[Start of Attachment]
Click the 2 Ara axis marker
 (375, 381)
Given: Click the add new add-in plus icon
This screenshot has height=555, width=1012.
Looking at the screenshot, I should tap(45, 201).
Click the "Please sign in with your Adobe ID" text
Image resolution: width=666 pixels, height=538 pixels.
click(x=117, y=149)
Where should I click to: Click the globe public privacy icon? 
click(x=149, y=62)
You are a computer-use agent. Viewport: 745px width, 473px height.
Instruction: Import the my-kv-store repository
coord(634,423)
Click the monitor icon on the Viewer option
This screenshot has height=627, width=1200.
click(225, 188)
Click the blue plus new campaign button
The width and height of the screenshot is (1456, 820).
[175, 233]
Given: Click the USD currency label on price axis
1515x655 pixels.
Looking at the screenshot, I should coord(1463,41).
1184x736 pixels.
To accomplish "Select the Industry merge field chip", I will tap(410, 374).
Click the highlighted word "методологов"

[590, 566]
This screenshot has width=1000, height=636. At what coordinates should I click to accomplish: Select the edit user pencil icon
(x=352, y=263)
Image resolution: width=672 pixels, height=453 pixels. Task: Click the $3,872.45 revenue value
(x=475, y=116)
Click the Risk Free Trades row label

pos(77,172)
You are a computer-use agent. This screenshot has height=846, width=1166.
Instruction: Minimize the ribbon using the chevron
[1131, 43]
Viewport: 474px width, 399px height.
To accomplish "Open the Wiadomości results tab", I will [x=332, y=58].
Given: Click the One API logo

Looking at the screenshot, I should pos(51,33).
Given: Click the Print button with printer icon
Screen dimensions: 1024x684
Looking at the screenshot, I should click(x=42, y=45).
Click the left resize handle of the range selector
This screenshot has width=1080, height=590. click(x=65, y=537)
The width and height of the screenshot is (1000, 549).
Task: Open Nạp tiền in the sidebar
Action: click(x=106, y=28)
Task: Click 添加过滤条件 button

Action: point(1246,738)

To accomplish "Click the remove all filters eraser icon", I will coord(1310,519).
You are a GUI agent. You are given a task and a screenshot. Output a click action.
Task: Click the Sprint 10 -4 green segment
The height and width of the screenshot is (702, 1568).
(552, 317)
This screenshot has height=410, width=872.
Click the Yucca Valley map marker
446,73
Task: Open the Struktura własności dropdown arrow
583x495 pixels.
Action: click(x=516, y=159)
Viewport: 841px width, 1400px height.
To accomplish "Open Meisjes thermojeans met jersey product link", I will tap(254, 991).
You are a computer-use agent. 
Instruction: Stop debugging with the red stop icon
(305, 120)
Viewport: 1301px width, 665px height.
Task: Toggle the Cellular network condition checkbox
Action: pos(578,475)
[End of Attachment]
EXERCISE INSTRUCTIONS => Repeat, word for word, the lines from the start of the records to the line that contains "1184x736 pixels.", both of them included, and no others.

REPLY =>
Click the 2 Ara axis marker
 (375, 381)
Given: Click the add new add-in plus icon
This screenshot has height=555, width=1012.
Looking at the screenshot, I should tap(45, 201).
Click the "Please sign in with your Adobe ID" text
Image resolution: width=666 pixels, height=538 pixels.
click(x=117, y=149)
Where should I click to: Click the globe public privacy icon? 
click(x=149, y=62)
You are a computer-use agent. Viewport: 745px width, 473px height.
Instruction: Import the my-kv-store repository
coord(634,423)
Click the monitor icon on the Viewer option
This screenshot has height=627, width=1200.
click(225, 188)
Click the blue plus new campaign button
The width and height of the screenshot is (1456, 820).
[175, 233]
Given: Click the USD currency label on price axis
1515x655 pixels.
Looking at the screenshot, I should coord(1463,41).
1184x736 pixels.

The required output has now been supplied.